The task ▸ Put the data below into a numbered list, skipping blank lines: begin at the line that has "The image size" and stop after the line that has "pyautogui.click(x=6, y=37)". Leave the pictures out.

--- START OF Dataset rows ---

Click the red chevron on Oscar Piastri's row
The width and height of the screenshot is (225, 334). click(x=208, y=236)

--- END OF Dataset rows ---
--- START OF Dataset rows ---

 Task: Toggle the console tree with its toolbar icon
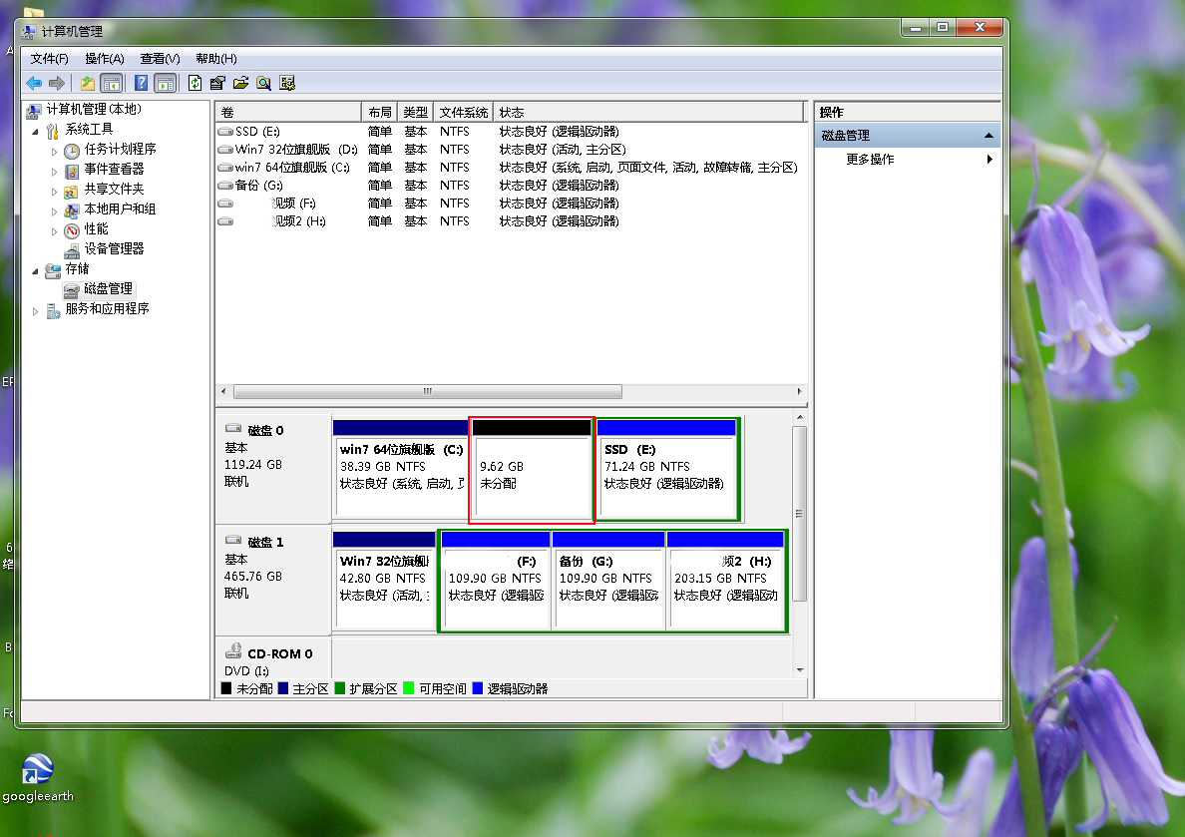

--- END OF Dataset rows ---
--- START OF Dataset rows ---

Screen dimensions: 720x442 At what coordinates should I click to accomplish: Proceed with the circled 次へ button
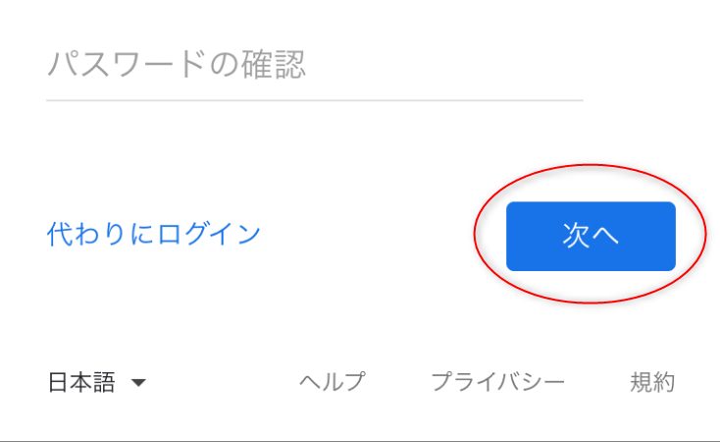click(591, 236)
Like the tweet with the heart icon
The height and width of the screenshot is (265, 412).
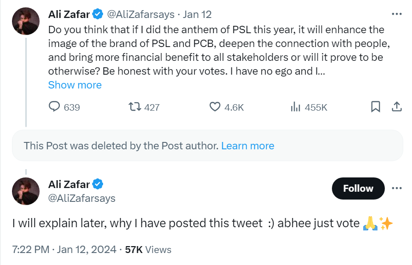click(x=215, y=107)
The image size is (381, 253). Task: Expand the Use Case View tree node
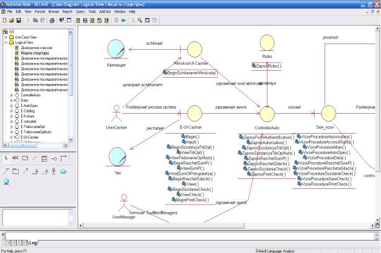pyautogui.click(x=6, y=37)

--- END OF Dataset rows ---

Written response ▸
1. The image size is (381, 253). Task: Expand the Use Case View tree node
2. pyautogui.click(x=6, y=37)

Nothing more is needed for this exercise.